* Texto extraído
··········

Se resume en él cómo tan escasísimo número de soldados turcos obliga no obstante a los 1.500 primeros invasores a dispersarse por los alrededores. El tiempo precioso que emplean en contener al enemigo permite la llegada de refuerzos provenientes de las unidades móviles de reserva, acantonadas en la retaguardia (cabe recordar que una de ellas es la 6.ª división de Mustafa Kemal).

 

Todo, en principio, resulta insólito. Al mando del V Ejército otomano, Liman von Sanders jamás llega a pensar que uno de los encontronazos con el enemigo –cabo Helles está escribiendo su propia crónica– tendrá lugar en esta parte tan quebrada de la costa. Prueba de ello son las dos únicas compañías que hay desplegadas para cubrir los ocho kilómetros que se extienden desde Kabatepe hasta Arıburnu. Insiste Liman en creer que es muy al norte, en el istmo de Bolayır, frente al golfo de Saros, el punto escogido por los invasores para efectuar su desembarco a gran escala. A las 5.00 del día 25 de abril lo despiertan en su cuartel general de Gelibolu. El enemigo está tomando tierra en la península. La operación discurre al parecer por varios puntos inconexos.

··········

* Datos proporcionados
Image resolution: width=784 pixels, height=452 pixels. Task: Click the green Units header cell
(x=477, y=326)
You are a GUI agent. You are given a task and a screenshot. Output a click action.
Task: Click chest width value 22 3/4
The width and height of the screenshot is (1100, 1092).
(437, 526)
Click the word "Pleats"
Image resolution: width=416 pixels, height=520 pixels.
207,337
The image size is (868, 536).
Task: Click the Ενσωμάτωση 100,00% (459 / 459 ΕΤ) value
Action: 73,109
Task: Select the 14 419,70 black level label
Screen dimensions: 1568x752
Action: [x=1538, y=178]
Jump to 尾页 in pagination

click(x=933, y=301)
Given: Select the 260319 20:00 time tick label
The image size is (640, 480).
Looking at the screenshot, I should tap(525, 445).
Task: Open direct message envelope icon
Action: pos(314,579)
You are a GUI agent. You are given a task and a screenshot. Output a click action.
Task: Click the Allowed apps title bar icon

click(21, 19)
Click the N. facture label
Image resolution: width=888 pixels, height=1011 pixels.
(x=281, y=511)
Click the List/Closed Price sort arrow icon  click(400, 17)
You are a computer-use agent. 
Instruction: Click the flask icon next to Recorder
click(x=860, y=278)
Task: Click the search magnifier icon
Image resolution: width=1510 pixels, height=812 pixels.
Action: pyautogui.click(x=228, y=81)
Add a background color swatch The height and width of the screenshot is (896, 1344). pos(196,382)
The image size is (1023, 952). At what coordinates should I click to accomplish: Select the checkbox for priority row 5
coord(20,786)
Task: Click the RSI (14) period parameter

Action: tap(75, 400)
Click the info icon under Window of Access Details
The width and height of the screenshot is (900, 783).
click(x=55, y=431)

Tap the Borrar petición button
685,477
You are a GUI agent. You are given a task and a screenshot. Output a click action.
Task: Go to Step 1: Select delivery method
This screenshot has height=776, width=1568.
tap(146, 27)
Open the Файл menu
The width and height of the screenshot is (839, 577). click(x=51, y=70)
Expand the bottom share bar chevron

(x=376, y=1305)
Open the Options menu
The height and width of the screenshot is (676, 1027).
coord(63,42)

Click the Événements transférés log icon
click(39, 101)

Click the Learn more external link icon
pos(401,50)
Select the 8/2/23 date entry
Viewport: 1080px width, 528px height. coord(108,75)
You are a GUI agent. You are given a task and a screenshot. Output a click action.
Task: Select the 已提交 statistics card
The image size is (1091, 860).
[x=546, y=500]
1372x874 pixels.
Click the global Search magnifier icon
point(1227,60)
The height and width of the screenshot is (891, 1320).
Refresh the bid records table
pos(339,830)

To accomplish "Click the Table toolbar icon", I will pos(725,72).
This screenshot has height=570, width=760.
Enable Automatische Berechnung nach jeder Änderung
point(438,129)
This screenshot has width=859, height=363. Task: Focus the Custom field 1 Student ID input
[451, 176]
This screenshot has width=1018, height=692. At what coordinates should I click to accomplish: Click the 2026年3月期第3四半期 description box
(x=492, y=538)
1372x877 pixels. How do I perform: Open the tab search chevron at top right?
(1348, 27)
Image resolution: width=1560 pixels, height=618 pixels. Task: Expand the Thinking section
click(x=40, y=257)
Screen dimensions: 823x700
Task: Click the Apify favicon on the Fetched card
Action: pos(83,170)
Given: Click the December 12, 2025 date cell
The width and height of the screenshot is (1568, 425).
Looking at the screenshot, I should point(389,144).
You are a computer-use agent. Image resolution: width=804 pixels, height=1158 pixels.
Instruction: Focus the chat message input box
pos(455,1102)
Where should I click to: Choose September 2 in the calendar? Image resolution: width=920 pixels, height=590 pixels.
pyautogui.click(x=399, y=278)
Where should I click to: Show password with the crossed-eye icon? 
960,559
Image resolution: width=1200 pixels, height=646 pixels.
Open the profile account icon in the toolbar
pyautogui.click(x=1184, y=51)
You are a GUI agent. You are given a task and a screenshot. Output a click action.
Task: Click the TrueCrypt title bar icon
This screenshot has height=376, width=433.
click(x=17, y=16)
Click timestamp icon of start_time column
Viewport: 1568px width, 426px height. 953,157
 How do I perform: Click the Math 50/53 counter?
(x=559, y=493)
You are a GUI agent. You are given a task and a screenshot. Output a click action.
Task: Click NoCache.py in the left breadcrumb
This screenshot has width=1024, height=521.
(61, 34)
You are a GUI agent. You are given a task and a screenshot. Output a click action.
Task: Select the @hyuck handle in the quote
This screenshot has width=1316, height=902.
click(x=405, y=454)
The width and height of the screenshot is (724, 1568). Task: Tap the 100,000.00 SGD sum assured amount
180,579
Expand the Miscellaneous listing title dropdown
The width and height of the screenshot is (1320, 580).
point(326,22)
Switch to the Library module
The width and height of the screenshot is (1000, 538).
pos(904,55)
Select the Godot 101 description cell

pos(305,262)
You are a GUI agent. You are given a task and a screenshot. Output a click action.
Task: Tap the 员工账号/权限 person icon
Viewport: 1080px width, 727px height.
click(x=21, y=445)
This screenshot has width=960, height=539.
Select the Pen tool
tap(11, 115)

··········

* Tarea
Reproduce sin cambios el pasaje del texto extraído que va desde "Todo, en principio, resulta" hasta "varios puntos inconexos.", incluidas ambas partes.

* Respuesta
Todo, en principio, resulta insólito. Al mando del V Ejército otomano, Liman von Sanders jamás llega a pensar que uno de los encontronazos con el enemigo –cabo Helles está escribiendo su propia crónica– tendrá lugar en esta parte tan quebrada de la costa. Prueba de ello son las dos únicas compañías que hay desplegadas para cubrir los ocho kilómetros que se extienden desde Kabatepe hasta Arıburnu. Insiste Liman en creer que es muy al norte, en el istmo de Bolayır, frente al golfo de Saros, el punto escogido por los invasores para efectuar su desembarco a gran escala. A las 5.00 del día 25 de abril lo despiertan en su cuartel general de Gelibolu. El enemigo está tomando tierra en la península. La operación discurre al parecer por varios puntos inconexos.